Local artist Joel Oenga has taken it upon himself to address the escalating issue of plastic pollution. He actively collects discarded plastics from the ocean, ingeniously transforming them into functional pieces of furniture. His motivation stems from frustration with the increasing amount of plastic litter accumulating on the shore, largely due to the careless disposal practices of both locals and seafarers.

While strolling along the beach, Oenga encounters a significant amount of garbage. During low tide, he diligently conducts morning cleanups, targeting plastics and nets that pose threats to oceanic life, including fish. Additionally, bamboo trees and logs wash up on the beach, prompting Oenga to initiate cleanup efforts to preserve the beach’s allure, especially given its popularity among tourists.

Oenga strategically times his efforts with low tide, enabling him to collect plastics, including those discarded by large ships such as anchors, totaling nearly 20 tonnes. He also addresses the issue of rain-induced plastic waste, ensuring responsible recycling practices rather than contributing to pollution on dry land.

Expressing his commitment, Oenga emphasizes that anything collected from the ocean should be repurposed, avoiding further environmental harm. He underscores the importance of recycling and crafting something meaningful out of the collected materials rather than letting them litter the coast.

 


Post-collection, Oenga transports the plastic waste to his workshop, where he meticulously sorts and dries the materials to create unique furniture pieces. Utilizing discarded ropes, among other materials, he transforms them into functional chairs, showcasing creativity in the face of environmental challenges.

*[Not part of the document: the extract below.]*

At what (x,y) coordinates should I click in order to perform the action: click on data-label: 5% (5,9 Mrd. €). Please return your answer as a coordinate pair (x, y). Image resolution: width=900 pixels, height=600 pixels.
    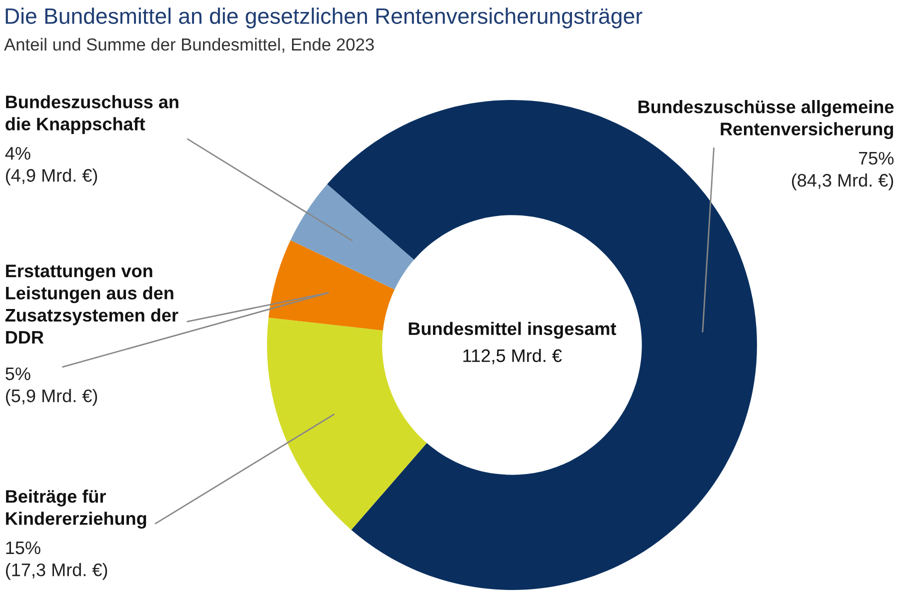
    Looking at the image, I should click on (52, 386).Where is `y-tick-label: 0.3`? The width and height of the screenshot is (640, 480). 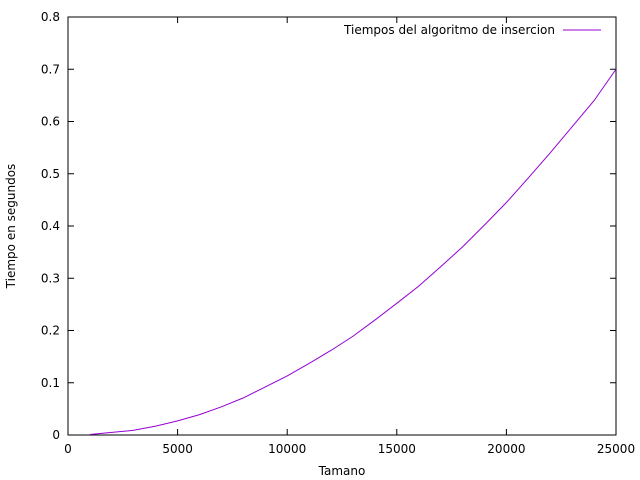 y-tick-label: 0.3 is located at coordinates (50, 278).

Community support plays a significant role in Oenga’s initiative. While he faces challenges such as the lack of tools and suitable sales venues, his vision extends beyond crafting furniture. Oenga envisions establishing a shop to sell his creations, with the generated funds dedicated to sustaining ongoing beach cleanup efforts. He plans to employ individuals from the community, creating a positive cycle where funds circulate back into preserving Tiwi Beach’s cleanliness.

Although Oenga has not initiated the sale of his furniture pieces, he estimates their potential value at around $200 USD each. However, obstacles, including a shortage of tools and a suitable market, present challenges to the realization of his vision.

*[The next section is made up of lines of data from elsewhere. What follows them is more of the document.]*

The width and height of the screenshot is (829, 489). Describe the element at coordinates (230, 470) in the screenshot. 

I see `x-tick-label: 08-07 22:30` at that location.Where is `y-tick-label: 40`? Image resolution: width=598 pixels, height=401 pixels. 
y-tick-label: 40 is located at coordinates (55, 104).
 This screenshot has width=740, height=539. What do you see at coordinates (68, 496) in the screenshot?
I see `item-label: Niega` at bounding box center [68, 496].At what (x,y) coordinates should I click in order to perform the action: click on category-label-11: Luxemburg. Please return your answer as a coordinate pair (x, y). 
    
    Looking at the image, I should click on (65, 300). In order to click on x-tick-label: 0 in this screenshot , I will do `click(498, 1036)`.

Edwin Mwenga Chokwe, chairman of the Clean Mombasa CBO, sheds light on the broader issue of plastics menacing beaches along the coast of Kenya. He outlines a twofold problem where plastic debris left on the beach not only obstructs vital fish breeding sites like mangroves but also poses a direct threat to marine life as some types of plastics are consumed by fish.

Chokwe emphasizes the significance of individuals like Oenga, acknowledging their vital role in mitigating environmental challenges. By repurposing plastics into functional furniture, Oenga actively prevents them from finding their way back into the ocean. Chokwe commends such initiatives, recognizing that they contribute to preserving the delicate balance of ecosystems, preventing further harm to the beaches.

The challenges faced by Tiwi Beach are not unique; many parts of Kenya’s coastline grapple with the pervasive issue of plastic waste. Chokwe’s insights underscore the urgent need for community-driven initiatives to address environmental threats and ensure the sustainable preservation of coastal areas.